
    Simultaneously, these manufacturers are losing experienced operators who can identify problems with these machines to retirement.

    CMbE identified the need to support its customers by introducing process monitoring  which would improve the machine uptime to cope with capacity demands and would help mitigate the skills shortages.

    Michael Halstead, design verification engineer at CMbE said: “The beverage can Bodymaker is a powerful metal forming process and these machines operate around 350 cans per minute. The harsh low frequency vibrations produced by the machines combined with aggressive metal forming lubricant coolants, present a hostile environment for applying typical sensors or measurement equipment.

    “Our project, Canvolution, aims to design, develop, manufacture and commission a network of intelligent Bodymakers capable of monitoring the real-time can-forming process in order to advise operation decision-making to increase productivity with minimal human intervention.”

    Working with long-term partner Computer Controller Solutions, specialists in high-speed data acquisition systems, CMbE solved the challenge of capturing the data generated by its machines, and needed a partner who could help with the data analysis.

    Halstead added: “When we trialled the data acquisition, we generated a lot of data - 1TB per week, per machine. We needed a partner who could provide an architecture to securely transmit, store and analyse that data, to do some machine learning on that live data in order to predict process change, and to visualise the data we had collected locally and remotely.”

▶ [Provided information]
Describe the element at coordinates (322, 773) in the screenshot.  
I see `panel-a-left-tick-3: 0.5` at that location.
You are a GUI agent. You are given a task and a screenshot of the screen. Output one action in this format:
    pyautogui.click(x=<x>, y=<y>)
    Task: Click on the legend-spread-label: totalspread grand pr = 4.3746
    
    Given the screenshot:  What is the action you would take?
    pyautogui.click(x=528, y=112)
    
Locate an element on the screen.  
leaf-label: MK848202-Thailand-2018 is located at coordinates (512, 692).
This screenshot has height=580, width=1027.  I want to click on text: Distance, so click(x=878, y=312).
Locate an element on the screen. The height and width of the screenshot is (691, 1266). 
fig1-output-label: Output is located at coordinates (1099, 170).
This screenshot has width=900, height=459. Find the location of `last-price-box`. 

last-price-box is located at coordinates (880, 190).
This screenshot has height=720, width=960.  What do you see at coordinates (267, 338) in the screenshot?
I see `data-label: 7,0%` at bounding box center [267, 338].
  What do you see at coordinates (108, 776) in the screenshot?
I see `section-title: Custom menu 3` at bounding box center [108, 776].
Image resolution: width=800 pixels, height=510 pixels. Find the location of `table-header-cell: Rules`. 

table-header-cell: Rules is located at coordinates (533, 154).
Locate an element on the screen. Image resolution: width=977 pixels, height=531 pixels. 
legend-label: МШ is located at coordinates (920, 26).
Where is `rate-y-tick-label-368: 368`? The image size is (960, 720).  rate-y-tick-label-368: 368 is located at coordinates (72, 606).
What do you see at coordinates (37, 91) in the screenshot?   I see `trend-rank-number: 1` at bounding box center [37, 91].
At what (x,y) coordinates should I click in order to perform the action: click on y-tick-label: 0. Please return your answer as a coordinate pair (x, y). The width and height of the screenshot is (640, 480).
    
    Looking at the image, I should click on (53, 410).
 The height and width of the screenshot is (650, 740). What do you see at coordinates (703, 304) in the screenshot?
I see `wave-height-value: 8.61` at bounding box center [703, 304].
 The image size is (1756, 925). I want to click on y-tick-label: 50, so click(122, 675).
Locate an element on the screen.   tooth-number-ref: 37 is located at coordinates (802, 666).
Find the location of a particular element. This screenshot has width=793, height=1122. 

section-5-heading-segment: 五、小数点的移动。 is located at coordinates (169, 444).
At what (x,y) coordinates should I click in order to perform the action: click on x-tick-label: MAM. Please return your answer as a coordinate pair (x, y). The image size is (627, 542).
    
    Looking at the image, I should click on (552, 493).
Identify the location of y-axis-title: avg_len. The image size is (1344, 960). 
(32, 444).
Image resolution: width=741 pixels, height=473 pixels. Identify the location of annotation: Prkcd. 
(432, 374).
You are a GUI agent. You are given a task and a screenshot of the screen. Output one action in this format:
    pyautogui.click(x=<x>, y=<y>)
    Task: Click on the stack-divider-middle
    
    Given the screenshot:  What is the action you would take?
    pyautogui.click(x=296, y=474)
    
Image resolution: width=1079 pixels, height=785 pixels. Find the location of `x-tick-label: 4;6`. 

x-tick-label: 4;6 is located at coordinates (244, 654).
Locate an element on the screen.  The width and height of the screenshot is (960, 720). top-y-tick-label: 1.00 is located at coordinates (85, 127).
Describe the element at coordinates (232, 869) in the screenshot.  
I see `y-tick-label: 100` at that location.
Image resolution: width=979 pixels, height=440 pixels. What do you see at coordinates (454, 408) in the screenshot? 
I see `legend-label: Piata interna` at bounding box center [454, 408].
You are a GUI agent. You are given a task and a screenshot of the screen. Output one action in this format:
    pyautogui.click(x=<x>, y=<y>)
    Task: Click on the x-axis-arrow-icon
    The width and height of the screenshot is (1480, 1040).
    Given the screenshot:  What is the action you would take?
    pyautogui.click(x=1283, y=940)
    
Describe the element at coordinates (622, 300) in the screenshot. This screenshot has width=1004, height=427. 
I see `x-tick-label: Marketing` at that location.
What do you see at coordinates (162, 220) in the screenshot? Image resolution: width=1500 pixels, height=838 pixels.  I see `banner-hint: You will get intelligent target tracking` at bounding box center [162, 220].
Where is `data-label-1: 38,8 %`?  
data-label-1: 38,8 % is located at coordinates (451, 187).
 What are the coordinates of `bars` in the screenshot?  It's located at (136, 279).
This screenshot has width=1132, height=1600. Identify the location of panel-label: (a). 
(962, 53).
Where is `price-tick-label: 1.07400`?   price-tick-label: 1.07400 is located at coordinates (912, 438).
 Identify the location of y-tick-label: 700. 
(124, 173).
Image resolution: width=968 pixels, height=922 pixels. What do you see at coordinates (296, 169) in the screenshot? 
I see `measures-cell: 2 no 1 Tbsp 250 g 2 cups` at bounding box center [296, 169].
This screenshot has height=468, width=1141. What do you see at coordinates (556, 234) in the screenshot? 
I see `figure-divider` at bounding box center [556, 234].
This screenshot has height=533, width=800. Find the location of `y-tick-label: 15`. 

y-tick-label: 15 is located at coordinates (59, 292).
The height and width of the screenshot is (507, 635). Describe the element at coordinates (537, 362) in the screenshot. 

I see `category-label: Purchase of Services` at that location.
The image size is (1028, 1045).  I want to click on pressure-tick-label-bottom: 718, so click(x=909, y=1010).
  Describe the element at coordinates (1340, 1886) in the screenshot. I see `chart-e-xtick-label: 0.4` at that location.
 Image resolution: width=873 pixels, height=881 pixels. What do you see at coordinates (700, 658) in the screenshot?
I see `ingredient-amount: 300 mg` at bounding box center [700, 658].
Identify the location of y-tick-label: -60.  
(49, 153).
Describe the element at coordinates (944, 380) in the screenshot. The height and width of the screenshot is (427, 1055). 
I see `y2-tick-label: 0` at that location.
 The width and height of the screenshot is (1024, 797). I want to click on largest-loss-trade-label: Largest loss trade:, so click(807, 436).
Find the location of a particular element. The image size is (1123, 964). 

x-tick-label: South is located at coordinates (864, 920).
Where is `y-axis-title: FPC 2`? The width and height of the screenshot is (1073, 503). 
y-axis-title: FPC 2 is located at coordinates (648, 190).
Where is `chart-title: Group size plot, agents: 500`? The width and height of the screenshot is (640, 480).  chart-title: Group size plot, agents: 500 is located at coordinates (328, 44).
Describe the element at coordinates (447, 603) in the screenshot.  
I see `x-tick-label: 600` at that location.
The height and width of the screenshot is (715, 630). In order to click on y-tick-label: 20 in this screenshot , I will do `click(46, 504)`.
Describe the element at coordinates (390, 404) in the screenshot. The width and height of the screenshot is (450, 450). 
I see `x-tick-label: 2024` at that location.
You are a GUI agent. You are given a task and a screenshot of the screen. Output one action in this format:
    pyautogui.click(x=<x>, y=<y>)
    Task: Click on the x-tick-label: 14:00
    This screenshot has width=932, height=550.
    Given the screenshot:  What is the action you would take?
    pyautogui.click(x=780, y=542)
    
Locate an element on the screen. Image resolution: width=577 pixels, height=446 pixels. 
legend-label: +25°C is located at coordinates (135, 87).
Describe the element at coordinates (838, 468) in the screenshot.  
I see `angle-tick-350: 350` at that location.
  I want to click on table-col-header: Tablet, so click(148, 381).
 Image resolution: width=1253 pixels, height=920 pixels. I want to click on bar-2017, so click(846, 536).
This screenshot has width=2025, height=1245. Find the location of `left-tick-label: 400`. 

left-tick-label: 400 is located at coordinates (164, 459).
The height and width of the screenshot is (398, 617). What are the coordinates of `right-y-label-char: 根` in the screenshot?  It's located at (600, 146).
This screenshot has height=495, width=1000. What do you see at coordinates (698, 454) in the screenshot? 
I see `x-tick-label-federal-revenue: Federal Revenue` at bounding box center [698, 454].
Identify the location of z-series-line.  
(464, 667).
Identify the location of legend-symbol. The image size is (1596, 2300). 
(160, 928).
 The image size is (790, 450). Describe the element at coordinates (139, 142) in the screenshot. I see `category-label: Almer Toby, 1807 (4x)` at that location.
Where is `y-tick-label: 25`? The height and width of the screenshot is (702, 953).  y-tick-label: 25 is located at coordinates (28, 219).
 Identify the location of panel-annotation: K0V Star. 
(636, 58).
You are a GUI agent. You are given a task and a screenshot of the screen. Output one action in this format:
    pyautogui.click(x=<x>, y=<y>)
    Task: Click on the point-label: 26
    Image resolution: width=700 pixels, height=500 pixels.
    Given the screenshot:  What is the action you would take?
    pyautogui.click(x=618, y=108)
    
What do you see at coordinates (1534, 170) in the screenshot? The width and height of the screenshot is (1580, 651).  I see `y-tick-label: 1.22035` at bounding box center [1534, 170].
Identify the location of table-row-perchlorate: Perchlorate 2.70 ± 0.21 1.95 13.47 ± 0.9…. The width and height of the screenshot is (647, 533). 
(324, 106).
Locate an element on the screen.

▶ [Exercise] According to the text on beverage can Bodymakers, how many cans per minute do these machines operate at? The items were taken from a separate source.

▶ [Reply to the task] Around 350 cans per minute.